- **What you should do**
With the pictures excluded, output only the lines from the one containing "This screenshot has width=779, height=511." through the last line of the entries, unchanged.

- **Saved entries**
.....

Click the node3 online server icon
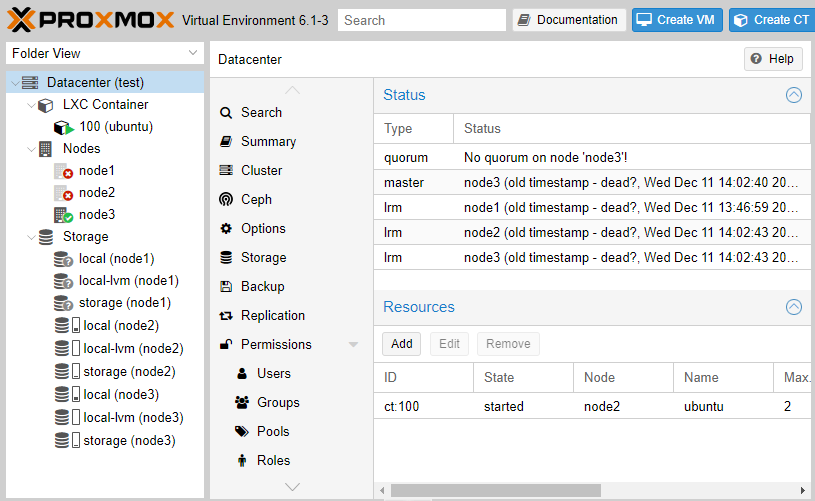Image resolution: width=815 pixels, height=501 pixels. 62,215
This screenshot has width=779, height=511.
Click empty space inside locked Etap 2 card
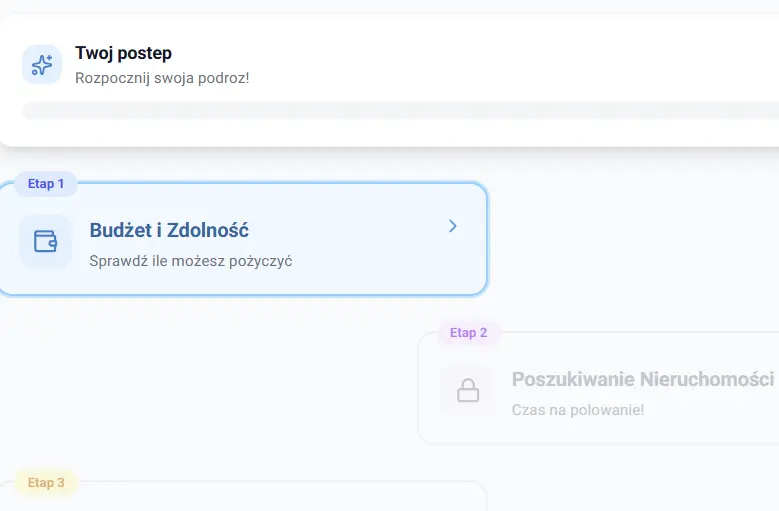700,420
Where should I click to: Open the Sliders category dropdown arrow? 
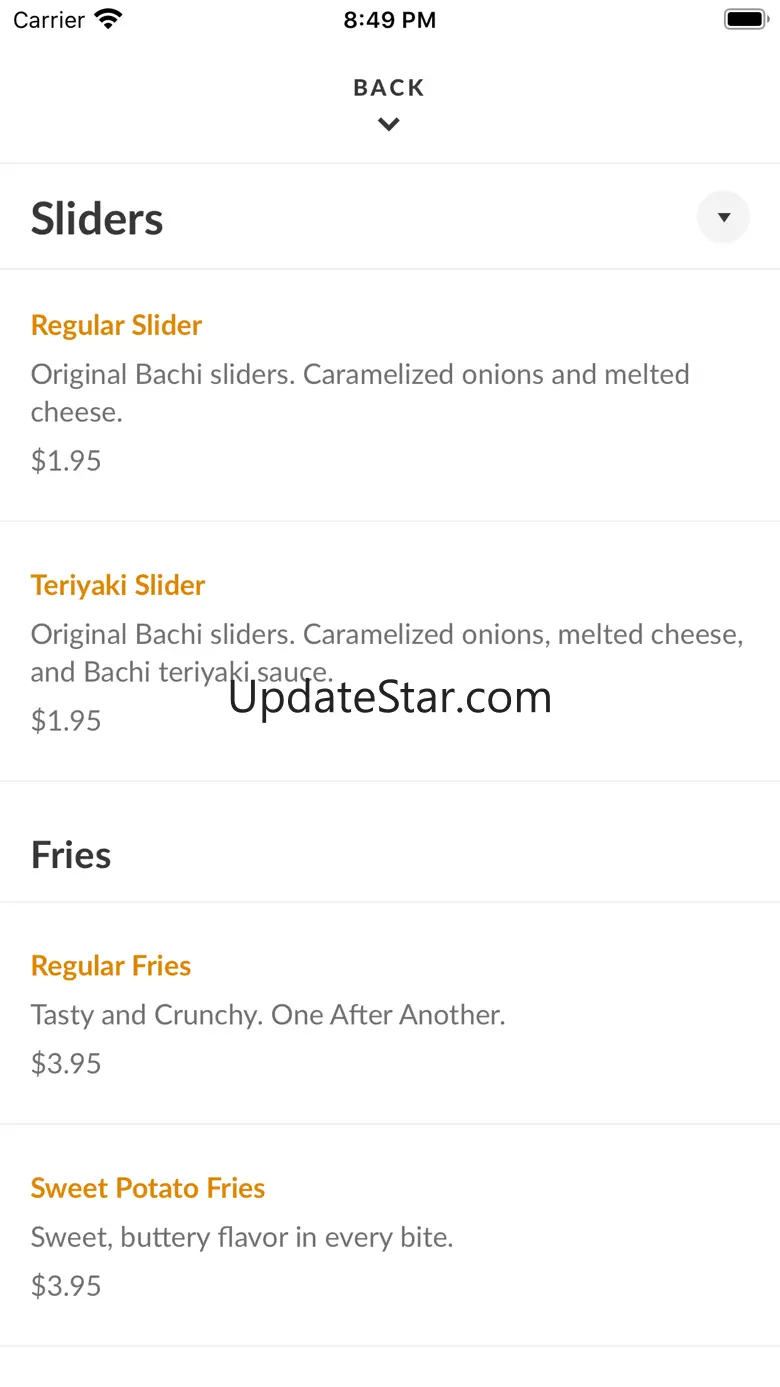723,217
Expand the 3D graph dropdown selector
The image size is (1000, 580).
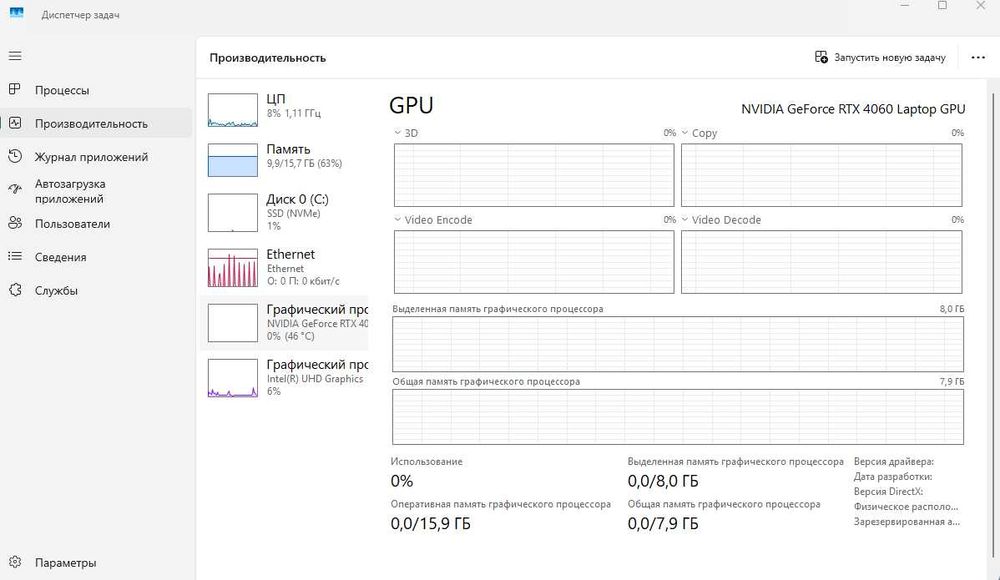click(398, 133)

.....

- **Exercise result**
This screenshot has width=779, height=511.
Click empty space inside locked Etap 2 card
700,420
Where should I click to: Open the Sliders category dropdown arrow? 
723,217
Expand the 3D graph dropdown selector
The image size is (1000, 580).
click(398, 133)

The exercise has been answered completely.